Migration to Python 3.x

Emmanuelle Gouillart emmanuelle.gouillart at nsup.org
Wed Aug 10 04:03:22 EDT 2016


Regarding an estimation of which OS people are using, let me go back to
one of my favorite hobbies :-): looking at the analytics of
http://scikit-image.org/. What it says in terms of OSs:

- 54% of Windows users
- 26% of Linux users
- 20% of OSx users

These statistics are pretty stable over the period where we have
analytics (since last fall). We have 20000 unique visitors on the website
every month, enough to make statistics!

So, the number of Linux users is certainly smaller than the number of
users for which the overwhelming solution will be Anaconda, but it's not
ridiculous either. Also, people working on a cluster with no Internet
access will not visit the website from the cluster, so it's rather an
underestimation of Linux users. And it's likely that a majority of Linux
users are running 2.7 (because of
https://www.python.org/dev/peps/pep-0394/).

I completely agree that it would be great to obtain statistics about
who uses Python 2.7 or 3.x but I can't see an easy way to do it. Could we
have a button on the website linking to a small form asking whether
people are using Python 2.7 or 3.x? Maybe it has already been mentioned
on the mailing-list.

I think the decision boils down to a developers vs. users dilemma --
let's face it, a very classical problem in open source :-). Personally, I
think that scikit-image is far from having reached its potential in terms
of number of users, and that multiplying the number of users by a
factor of 10 is perfectly feasible. Therefore, my personal goal, as a
developer, is rather to focus on the growth of the userbase, meaning
better usability, more documentation, more outreach, etc. I find it much
more satisfying to see the userbase grow than to be able to use the new
features of Python 3.5 -- in an ideal world, we'll have the two, of
course. Letting down 1/4 of users who won't benefit from new features
is no small decision. 

That said,

1) if there is an important frustration from at least two of the most
active developers of scikit-image, we'll have to make this move soon
enough, much earlier than 2020 clearly.
2) so, to estimate when the change should happen (0.14, 0.15?), we need
to evaluate the "economics" of such a decision. How many users are going
to be impacted? How much development time are we losing by not switching
right now? How do we balance these two factors (or others)?  

All the best,
Emma

On Wed, Aug 10, 2016 at 06:14:45AM +0200, Johannes Schönberger wrote:
> In my experience, many of the scikit-image users I know are actually less knowledgable about how to setup a new Python environment from scratch. And it seems the latest Ubuntu is still on 3.4 and Mac also doesn't ship with 3.5 - which leaves out the @ syntax anyway. Also, many of the cluster users are still stuck on 2.x for quite a while. I think, we will lose a significant amount of users without a real benefit. 

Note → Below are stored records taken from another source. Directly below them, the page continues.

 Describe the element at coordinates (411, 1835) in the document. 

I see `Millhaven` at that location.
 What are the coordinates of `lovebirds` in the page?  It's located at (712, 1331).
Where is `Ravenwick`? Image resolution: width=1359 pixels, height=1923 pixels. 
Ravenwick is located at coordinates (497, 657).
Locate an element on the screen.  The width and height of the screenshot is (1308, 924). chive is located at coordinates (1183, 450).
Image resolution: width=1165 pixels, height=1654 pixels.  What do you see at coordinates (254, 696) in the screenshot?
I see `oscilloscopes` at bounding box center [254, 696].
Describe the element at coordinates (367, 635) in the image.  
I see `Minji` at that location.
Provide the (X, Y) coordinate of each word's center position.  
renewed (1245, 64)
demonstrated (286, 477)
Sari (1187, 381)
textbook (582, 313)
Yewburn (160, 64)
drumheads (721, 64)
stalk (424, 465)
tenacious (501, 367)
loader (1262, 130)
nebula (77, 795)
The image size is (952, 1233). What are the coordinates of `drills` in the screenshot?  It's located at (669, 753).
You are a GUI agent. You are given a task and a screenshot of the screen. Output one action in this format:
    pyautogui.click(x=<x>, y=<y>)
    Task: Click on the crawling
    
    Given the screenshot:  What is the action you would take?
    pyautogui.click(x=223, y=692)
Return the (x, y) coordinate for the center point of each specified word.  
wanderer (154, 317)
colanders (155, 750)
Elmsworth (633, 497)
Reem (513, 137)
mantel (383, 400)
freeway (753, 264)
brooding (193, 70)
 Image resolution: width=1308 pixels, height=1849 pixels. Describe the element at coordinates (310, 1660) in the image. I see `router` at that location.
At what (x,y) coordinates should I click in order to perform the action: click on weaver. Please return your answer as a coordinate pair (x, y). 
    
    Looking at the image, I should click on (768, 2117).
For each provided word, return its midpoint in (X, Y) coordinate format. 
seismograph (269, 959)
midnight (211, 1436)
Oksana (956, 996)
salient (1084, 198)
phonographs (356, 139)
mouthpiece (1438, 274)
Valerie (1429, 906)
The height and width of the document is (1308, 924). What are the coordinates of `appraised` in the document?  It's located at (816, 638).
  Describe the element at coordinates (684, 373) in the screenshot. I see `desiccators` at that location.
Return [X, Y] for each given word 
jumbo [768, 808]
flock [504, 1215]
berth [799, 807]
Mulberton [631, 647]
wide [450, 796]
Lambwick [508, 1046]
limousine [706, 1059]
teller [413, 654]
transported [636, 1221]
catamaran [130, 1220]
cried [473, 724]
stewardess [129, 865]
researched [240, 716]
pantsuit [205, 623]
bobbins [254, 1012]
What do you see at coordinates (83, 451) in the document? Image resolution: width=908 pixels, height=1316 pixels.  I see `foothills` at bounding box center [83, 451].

> I don't see a compelling reason to lock out X% of users at this point. I can only judge by the feedback in this thread, but 3 out of 5 people seem to have problems with the proposed way forward. It would be nice if there was some way of obtaining installation statistics from PyPI or Anaconda to get a better picture here. 

> >> On 9 August 2016 at 19:54, Ralf Gommers <ralf.gommers at gmail.com> wrote:

> >>>> In the grand scheme of things, does Ubuntu matter much for this
> >>>> decision? There are way more Windows and OS X users, so if it's OK
> >>>> for them (which is not a given) then it should also be OK for
> >>>> those fewer and on average more computer-literate Ubuntu users.